I giudici elvetici hanno argomentato che “l’origine delittuosa dei valori patrimoniali è probabile ma non manifesta, cosicché una restituzione anticipata all’Italia è esclusa”. Inoltre, dal momento che la legge "Salva Ilva" prevede il loro impiego per la sottoscrizione di obbligazioni da parte dell'azienda di Taranto, considera che i “beni patrimoniali sarebbero così sostituiti da titoli che non sarebbero equivalenti ma probabilmente spogliati di tutto il loro valore o con un valore ampiamente inferiore”.

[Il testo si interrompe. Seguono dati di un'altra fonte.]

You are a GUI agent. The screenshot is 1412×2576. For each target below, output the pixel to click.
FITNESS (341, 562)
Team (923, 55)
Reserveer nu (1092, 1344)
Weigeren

La decisione del Tribunale Federale giunge sulla base di un ricorso presentato da due figlie di Emilio Riva. Di fatto questa pronuncia blocca l’esecuzione di importanti opere di risanamento ambientale necessarie per la conformità all’Autorizzazione integrata ambientale (Aia). L’ordinanza del gip milanese Fabrizio D'Arcangelo, che aveva individuato in quel miliardo e 172 milioni di euro una buona risorsa per il risanamento, era stata inoltrata dalla Procura di Milano a quella di Zurigo, che a sua volta aveva dato il suo benestare al rientro del denaro in Italia e aveva notificato il provvedimento alla banca Ubs di Lugano, dove la somma tutt’ora si trova.
Adesso solamente la Procura di Zurigo potrà fare ricorso entro 10 giorni contro la decisione del Tribunale Federale di Bellinzona. Una decisione amara per i tarantini che vedono ogni giorno di più frustrate le loro speranze di convivere con un’industria ecosostenibile.